======== PAGE EXCERPT
ACK-supported NVIDIA driver versions

更新时间:
复制 MD 格式

When installing an NVIDIA driver on a node, ensure the driver version is supported by ACK.

CUDA

CUDA is a parallel computing platform and programming model introduced by NVIDIA in 2007. It uses a graphics processing unit (GPU) to significantly accelerate computing performance.

The following figure shows the CUDA architecture. The differences between the Driver API and the Runtime API in the CUDA software stack are as follows:

  • Driver API: Offers more comprehensive features but is more complex to use.

  • Runtime API: Wraps several Driver API functions, hiding certain initialization operations, which makes it easier to use.

The NVIDIA Driver package provides the CUDA Driver API, while the CUDA Toolkit package provides the CUDA Library and CUDA Runtime.

cuda.png

Driver and cluster version compatibility

The following table lists the NVIDIA GPU driver versions supported by each ACK cluster version.

Important
  • For ACK Lingjun clusters and Lingjun nodes in ACK managed Pro clusters, GPU drivers are built into the OS image. You cannot use node labels to install a specific GPU driver version. This restriction also applies to edge node pools in ACK Edge clusters.

  • Driver versions 510 and later may occasionally cause XID 119 or XID 120 errors. If this issue occurs, see How do I troubleshoot GPU card failures caused by XID 119 or XID 120 errors?.
================
======== SUPPLIED DATA
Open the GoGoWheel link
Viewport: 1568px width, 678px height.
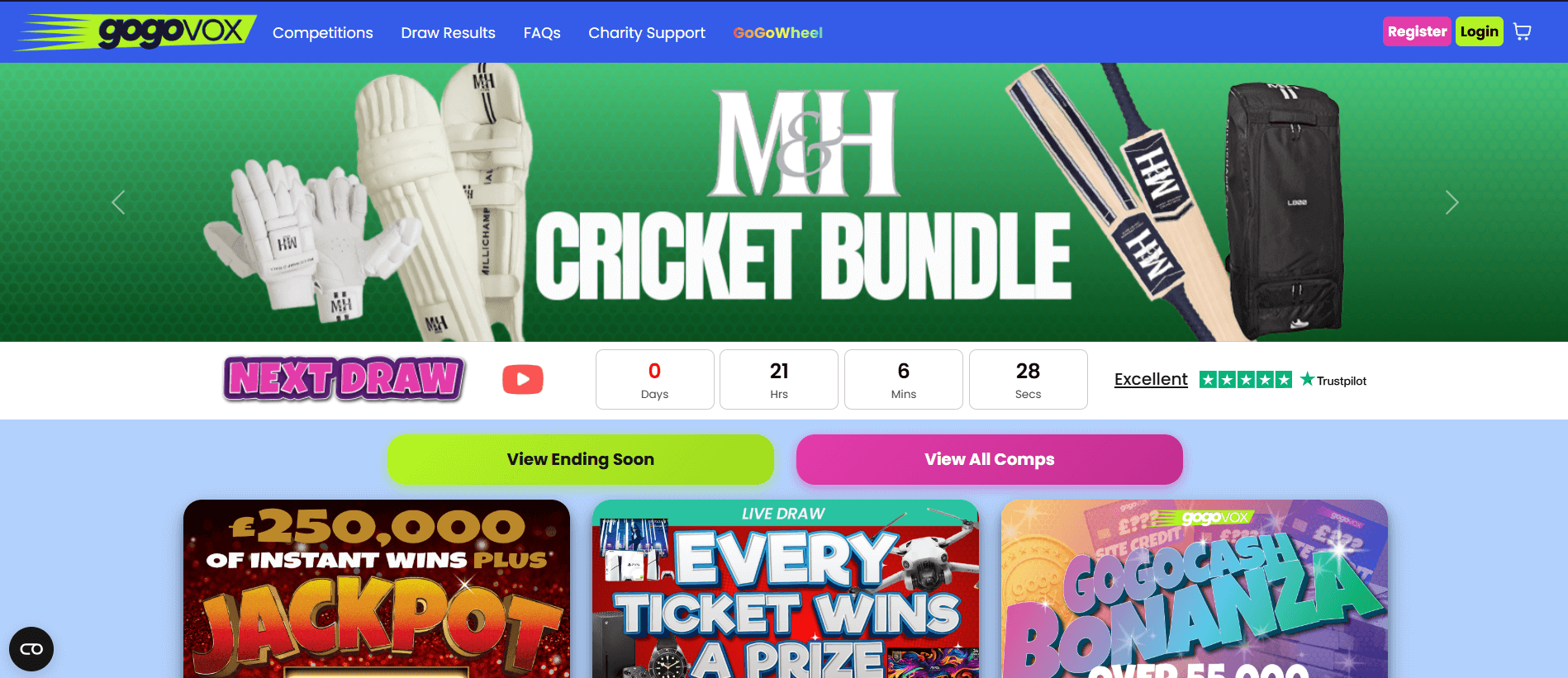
================
* _TASK INSTRUCTIONS_:
1 > From the page on ACK-supported NVIDIA driver versions, reproduce the stretch from "The following figure" through "complex to use." word for word.
2 > Continue the page on ACK-supported NVIDIA driver versions from the point where it stops.

* _ANSWERS GIVEN_:
1 >
The following figure shows the CUDA architecture. The differences between the Driver API and the Runtime API in the CUDA software stack are as follows:

  • Driver API: Offers more comprehensive features but is more complex to use.

2 >
  • Driver version 550 resolves issues such as frequent XID 119, 120, and 31 errors, and kernel panics in certain applications. We recommend that you upgrade existing GPU nodes to driver version 550.

  • ACK periodically updates the default driver version. As a result, newly scaled-out GPU nodes in your cluster might use a different driver version. To prevent this, we recommend that you specify a driver version for your node pool. For more information, see Customize the GPU driver version for a node by specifying a version number.

  • When you create a node pool, if the specified driver version is not listed in Driver and OS kernel version compatibility, ACK automatically installs the default driver version. If you specify a driver version that is incompatible with the latest operating system, the node addition may fail. In this case, you must select the latest supported driver version.

  • After you upgrade the OS kernel version, the GPU driver installed on the node may become unavailable. To resolve this, remove the node from the node pool and then re-add it, or manually upgrade the GPU driver on a node.

  • When using the monitoring add-on with a 570-series or later driver, ensure the ack-arms-prometheus version is 1.1.33 or later and the ack-gpu-exporter version is 2.3.0 or later.

  • If you customize the GPU driver version for your node pool by specifying a version number or by using an OSS URL, the OS and the driver may become incompatible after the OS image is updated. See Supported NVIDIA driver versions in ACK to select a compatible driver.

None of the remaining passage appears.